======== Page extract ========

STORAGE: Tablets, syrup and injection should be stored at room temperature, between 15 C to 25 C (68 F to 77 F). Suppositories should be stored at 2 C to 8 C (36 F to 46 F).

PRESCRIBED FOR: Promethazine is prescribed for treating nausea or vomiting, motion sickness, and allergic reactions and for sedation prior to or after surgery.

DOSING:

  • Allergic reactions are treated with 6.25-25 mg orally 3 times daily. A single 25 mg dose administered at bedtime also may suffice. A 25 mg injection is also used.
  • Nausea and vomiting may be managed with 12.5-25 mg administered orally by injection every 4-6 hours as needed.
  • Doses of 25-50 mg by injection are used for sedation before or after surgery.
  • For prevention of motion sickness, 25 mg is used 30 to 60 minutes before the motion begins and then every 8 to 12 hours as needed. Oral, rectal and injectable doses are similar.
  • Promethazine injections are used when the oral route is not possible (for example, with severe vomiting).
  • Tablets may be taken with or without food.

======== Information shown ========

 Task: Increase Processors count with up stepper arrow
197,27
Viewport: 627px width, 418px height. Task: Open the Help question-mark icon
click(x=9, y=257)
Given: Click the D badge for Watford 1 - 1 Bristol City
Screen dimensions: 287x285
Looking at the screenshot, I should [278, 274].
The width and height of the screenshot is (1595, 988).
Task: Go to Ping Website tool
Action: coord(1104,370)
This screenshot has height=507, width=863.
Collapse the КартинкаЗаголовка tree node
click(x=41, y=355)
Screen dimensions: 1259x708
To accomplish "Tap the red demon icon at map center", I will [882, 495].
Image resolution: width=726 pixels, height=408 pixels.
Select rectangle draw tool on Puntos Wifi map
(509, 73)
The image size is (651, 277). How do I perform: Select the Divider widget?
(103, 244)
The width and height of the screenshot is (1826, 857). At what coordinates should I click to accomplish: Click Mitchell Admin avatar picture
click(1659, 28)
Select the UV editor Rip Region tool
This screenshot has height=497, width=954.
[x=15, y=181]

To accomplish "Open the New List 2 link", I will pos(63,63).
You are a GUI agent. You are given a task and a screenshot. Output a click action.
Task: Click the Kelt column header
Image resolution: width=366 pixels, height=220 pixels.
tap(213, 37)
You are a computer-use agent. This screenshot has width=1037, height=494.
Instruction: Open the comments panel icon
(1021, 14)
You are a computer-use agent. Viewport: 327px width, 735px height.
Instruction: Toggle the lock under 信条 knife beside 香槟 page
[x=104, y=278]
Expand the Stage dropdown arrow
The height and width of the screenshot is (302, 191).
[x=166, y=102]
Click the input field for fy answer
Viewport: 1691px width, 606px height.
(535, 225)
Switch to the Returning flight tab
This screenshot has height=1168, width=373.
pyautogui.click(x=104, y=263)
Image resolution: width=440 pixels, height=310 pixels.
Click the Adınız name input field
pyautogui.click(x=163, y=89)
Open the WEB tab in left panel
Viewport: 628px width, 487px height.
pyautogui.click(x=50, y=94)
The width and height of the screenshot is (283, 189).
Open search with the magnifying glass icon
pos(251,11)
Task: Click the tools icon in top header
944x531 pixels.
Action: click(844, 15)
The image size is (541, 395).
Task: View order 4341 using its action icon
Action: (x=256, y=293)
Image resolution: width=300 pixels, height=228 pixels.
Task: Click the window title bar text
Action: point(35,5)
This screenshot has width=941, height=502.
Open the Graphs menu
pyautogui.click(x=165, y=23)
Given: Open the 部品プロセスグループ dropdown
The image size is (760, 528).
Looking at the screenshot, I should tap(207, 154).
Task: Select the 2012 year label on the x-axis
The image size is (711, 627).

========

What to produce:
Continue the promethazine text, starting after "Tablets may be taken with or without food."

Task response:
  • Suppositories are unwrapped and moistened with water before insertion into the rectum. If the suppository is too soft from being stored in a warm place, it may be chilled in the refrigerator for 20 to 30 minutes or placed in cold water before the wrapper is removed.

DRUG INTERACTIONS: Promethazine should not be taken with any of the MAO (mono-amine oxidase) inhibitor-class of antidepressants, for example, isocarboxazid (Marplan), phenelzine (Nardil), tranylcypromine (Parnate), and procarbazine (Matulane), because of the increased risk of extrapyramidal symptoms (EPS)--uncontrollable movement disorders.

Excessive anti-cholinergic effects (described below) can occur when promethazine is used with other antihistamines, for example, diphenhydramine (Benadryl); some phenothiazines, for example, thioridazine (Mellaril); some tricyclic antidepressants, for example, amitriptyline (Elavil), clozapine (Clozaril), cyclobenzaprine (Flexeril), and disopyramide (Norpace).

Excessive sedation may occur when promethazine is combined with other medications that depress the central nervous system (brain) and cause sedation. Such drugs include ethanol, barbiturates, anti-anxiety medications, sedatives, other phenothiazines, and narcotic pain medications. Promethazine should not be combined with amiodarone (Cordarone), sotalol (Betapace), pimozide (Orap), quinidine, and procainamide because of an increased risk of abnormal heart beats.